● To be done:
Please count the lines in the records below that contain the string "accomplish", with case counting, and reply with only that number.

#### Dataset records

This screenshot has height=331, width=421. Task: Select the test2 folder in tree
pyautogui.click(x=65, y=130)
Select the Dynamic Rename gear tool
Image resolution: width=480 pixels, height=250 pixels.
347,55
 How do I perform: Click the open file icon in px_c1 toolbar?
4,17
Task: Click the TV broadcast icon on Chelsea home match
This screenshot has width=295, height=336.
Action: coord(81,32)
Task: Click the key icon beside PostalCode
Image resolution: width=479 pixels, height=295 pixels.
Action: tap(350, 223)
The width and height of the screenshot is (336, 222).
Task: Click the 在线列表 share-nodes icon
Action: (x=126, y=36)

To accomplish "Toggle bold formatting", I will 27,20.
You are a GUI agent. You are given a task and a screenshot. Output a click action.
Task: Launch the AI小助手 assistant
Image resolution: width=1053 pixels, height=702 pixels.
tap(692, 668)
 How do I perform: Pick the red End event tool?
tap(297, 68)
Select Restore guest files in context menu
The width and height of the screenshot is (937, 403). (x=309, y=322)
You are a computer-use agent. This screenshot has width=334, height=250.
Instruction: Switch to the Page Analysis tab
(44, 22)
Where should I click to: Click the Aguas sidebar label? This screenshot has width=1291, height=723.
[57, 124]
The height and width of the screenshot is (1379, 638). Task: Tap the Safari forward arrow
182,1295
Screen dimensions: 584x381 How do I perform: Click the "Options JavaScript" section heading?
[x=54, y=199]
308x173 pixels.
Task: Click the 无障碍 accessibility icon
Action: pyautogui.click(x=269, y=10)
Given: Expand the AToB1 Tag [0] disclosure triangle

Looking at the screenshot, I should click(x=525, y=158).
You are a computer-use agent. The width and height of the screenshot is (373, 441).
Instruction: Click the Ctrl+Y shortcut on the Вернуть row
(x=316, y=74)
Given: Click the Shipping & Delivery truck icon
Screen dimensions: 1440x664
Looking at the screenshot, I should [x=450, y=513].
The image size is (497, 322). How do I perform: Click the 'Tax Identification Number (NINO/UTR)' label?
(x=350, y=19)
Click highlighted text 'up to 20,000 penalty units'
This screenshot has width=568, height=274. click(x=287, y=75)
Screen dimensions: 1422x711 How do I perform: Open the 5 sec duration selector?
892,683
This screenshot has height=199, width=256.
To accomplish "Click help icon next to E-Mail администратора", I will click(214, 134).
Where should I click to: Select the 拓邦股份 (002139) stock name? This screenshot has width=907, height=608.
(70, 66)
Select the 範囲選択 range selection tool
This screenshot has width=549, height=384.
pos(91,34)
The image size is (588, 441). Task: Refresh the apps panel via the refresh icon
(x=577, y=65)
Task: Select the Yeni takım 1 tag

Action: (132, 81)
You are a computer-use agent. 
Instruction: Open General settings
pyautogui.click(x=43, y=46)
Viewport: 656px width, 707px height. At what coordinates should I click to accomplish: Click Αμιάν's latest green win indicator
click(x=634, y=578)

########

● Task solution:
3